REQUIRED WORK >>
Reproduce the rows below line for line, without changing anything.

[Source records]
■ ■ ■ ■ ■

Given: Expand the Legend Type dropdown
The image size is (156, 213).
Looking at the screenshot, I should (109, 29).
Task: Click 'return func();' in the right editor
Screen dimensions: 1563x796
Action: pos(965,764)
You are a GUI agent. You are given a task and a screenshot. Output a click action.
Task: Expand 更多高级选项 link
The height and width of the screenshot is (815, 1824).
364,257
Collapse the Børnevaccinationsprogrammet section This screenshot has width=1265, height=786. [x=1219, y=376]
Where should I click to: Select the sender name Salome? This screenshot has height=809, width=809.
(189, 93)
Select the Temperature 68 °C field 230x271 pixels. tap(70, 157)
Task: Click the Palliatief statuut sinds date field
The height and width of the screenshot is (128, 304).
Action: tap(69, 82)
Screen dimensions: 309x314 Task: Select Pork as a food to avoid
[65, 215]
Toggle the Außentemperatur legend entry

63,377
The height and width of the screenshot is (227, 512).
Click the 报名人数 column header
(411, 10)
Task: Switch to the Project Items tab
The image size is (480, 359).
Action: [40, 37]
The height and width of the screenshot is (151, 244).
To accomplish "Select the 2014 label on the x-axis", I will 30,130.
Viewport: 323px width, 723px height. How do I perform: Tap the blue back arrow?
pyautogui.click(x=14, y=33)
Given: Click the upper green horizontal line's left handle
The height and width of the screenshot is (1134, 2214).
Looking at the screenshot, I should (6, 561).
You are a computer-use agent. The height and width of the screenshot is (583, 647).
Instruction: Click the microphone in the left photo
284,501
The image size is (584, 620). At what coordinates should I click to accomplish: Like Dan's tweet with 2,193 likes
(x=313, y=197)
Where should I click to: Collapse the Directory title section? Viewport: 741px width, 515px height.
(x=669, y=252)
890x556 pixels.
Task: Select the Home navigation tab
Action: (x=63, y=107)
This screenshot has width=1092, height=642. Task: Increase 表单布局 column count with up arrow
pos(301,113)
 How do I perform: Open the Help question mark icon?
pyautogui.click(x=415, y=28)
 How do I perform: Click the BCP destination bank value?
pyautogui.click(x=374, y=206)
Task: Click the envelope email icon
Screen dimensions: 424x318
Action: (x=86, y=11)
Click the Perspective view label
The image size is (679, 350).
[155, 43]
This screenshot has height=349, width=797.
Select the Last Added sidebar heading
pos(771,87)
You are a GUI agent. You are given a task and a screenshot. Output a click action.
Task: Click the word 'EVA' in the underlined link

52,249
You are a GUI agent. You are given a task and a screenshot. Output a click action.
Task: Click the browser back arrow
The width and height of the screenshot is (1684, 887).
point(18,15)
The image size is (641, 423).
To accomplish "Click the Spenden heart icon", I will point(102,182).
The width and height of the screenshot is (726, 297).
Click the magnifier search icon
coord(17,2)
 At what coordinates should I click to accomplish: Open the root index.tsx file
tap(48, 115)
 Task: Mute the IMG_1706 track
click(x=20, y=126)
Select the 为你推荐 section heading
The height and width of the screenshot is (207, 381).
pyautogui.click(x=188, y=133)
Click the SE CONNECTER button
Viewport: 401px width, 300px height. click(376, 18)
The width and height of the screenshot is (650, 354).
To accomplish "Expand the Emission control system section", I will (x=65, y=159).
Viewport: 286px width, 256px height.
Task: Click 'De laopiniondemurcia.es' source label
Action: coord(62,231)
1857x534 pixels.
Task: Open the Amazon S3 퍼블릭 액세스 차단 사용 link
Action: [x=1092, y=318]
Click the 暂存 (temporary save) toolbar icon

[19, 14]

■ ■ ■ ■ ■

REPLY TO THE TASK >>
Given: Expand the Legend Type dropdown
The image size is (156, 213).
Looking at the screenshot, I should (109, 29).
Task: Click 'return func();' in the right editor
Screen dimensions: 1563x796
Action: pos(965,764)
You are a GUI agent. You are given a task and a screenshot. Output a click action.
Task: Expand 更多高级选项 link
The height and width of the screenshot is (815, 1824).
364,257
Collapse the Børnevaccinationsprogrammet section This screenshot has width=1265, height=786. [x=1219, y=376]
Where should I click to: Select the sender name Salome? This screenshot has height=809, width=809.
(189, 93)
Select the Temperature 68 °C field 230x271 pixels. tap(70, 157)
Task: Click the Palliatief statuut sinds date field
The height and width of the screenshot is (128, 304).
Action: tap(69, 82)
Screen dimensions: 309x314 Task: Select Pork as a food to avoid
[65, 215]
Toggle the Außentemperatur legend entry

63,377
The height and width of the screenshot is (227, 512).
Click the 报名人数 column header
(411, 10)
Task: Switch to the Project Items tab
The image size is (480, 359).
Action: [40, 37]
The height and width of the screenshot is (151, 244).
To accomplish "Select the 2014 label on the x-axis", I will 30,130.
Viewport: 323px width, 723px height. How do I perform: Tap the blue back arrow?
pyautogui.click(x=14, y=33)
Given: Click the upper green horizontal line's left handle
The height and width of the screenshot is (1134, 2214).
Looking at the screenshot, I should (6, 561).
You are a computer-use agent. The height and width of the screenshot is (583, 647).
Instruction: Click the microphone in the left photo
284,501
The image size is (584, 620). At what coordinates should I click to accomplish: Like Dan's tweet with 2,193 likes
(x=313, y=197)
Where should I click to: Collapse the Directory title section? Viewport: 741px width, 515px height.
(x=669, y=252)
890x556 pixels.
Task: Select the Home navigation tab
Action: (x=63, y=107)
This screenshot has width=1092, height=642. Task: Increase 表单布局 column count with up arrow
pos(301,113)
 How do I perform: Open the Help question mark icon?
pyautogui.click(x=415, y=28)
 How do I perform: Click the BCP destination bank value?
pyautogui.click(x=374, y=206)
Task: Click the envelope email icon
Screen dimensions: 424x318
Action: (x=86, y=11)
Click the Perspective view label
The image size is (679, 350).
[155, 43]
This screenshot has height=349, width=797.
Select the Last Added sidebar heading
pos(771,87)
You are a GUI agent. You are given a task and a screenshot. Output a click action.
Task: Click the word 'EVA' in the underlined link

52,249
You are a GUI agent. You are given a task and a screenshot. Output a click action.
Task: Click the browser back arrow
The width and height of the screenshot is (1684, 887).
point(18,15)
The image size is (641, 423).
To accomplish "Click the Spenden heart icon", I will point(102,182).
The width and height of the screenshot is (726, 297).
Click the magnifier search icon
coord(17,2)
 At what coordinates should I click to accomplish: Open the root index.tsx file
tap(48, 115)
 Task: Mute the IMG_1706 track
click(x=20, y=126)
Select the 为你推荐 section heading
The height and width of the screenshot is (207, 381).
pyautogui.click(x=188, y=133)
Click the SE CONNECTER button
Viewport: 401px width, 300px height. click(376, 18)
The width and height of the screenshot is (650, 354).
To accomplish "Expand the Emission control system section", I will (x=65, y=159).
Viewport: 286px width, 256px height.
Task: Click 'De laopiniondemurcia.es' source label
Action: coord(62,231)
1857x534 pixels.
Task: Open the Amazon S3 퍼블릭 액세스 차단 사용 link
Action: [x=1092, y=318]
Click the 暂存 (temporary save) toolbar icon

[19, 14]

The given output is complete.